WHAT TO WORK ON - Find every line below with the word "this". Then give only how many there are.

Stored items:
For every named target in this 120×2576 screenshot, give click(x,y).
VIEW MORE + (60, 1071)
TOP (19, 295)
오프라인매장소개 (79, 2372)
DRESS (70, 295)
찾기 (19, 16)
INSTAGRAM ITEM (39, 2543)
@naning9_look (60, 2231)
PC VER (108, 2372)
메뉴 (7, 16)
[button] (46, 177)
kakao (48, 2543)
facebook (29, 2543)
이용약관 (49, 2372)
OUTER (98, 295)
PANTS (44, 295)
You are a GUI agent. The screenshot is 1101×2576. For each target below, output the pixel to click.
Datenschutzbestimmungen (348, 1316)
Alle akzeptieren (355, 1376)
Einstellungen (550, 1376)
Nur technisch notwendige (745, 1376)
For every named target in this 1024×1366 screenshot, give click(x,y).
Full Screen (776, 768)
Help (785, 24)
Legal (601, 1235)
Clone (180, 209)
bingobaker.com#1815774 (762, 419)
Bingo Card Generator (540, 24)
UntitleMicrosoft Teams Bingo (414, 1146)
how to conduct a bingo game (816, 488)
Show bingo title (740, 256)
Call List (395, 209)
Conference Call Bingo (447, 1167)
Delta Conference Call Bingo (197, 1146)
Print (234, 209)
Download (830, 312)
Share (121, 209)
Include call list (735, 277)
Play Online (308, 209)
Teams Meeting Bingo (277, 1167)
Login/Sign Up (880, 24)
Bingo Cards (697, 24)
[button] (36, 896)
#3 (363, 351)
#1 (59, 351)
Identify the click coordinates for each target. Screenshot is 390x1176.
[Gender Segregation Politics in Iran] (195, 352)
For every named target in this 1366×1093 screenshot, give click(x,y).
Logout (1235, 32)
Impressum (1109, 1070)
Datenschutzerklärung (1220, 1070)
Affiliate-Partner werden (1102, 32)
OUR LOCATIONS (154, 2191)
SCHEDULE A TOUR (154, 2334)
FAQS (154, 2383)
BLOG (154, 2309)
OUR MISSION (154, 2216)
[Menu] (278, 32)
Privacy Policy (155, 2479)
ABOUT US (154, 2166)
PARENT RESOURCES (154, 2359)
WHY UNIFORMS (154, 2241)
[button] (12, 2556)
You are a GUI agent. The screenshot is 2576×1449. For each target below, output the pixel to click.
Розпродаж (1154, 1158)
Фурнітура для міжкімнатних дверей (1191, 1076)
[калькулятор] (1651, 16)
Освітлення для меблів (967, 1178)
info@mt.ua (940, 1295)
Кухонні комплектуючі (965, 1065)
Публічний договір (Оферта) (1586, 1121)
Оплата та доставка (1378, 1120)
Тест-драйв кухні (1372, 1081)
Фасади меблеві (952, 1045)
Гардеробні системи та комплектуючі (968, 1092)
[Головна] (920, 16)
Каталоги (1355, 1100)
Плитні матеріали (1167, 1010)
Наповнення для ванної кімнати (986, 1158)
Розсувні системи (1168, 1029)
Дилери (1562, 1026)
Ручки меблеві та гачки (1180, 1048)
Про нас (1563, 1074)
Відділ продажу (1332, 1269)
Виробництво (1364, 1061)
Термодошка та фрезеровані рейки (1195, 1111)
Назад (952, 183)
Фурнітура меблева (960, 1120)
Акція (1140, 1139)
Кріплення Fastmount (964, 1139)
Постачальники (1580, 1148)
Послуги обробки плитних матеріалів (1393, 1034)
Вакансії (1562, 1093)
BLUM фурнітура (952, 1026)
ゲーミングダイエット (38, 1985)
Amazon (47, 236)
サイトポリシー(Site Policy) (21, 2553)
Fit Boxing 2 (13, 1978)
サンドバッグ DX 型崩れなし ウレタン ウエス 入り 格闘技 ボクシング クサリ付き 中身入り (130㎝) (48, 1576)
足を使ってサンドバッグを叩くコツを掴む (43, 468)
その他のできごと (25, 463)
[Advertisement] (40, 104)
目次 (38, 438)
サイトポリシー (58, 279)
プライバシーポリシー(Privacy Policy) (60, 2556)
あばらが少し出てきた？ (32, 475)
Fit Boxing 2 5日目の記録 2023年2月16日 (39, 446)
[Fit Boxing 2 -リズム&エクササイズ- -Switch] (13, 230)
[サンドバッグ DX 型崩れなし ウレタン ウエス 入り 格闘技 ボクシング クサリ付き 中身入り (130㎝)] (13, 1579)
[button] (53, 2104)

ANSWER FOR THE TASK - 3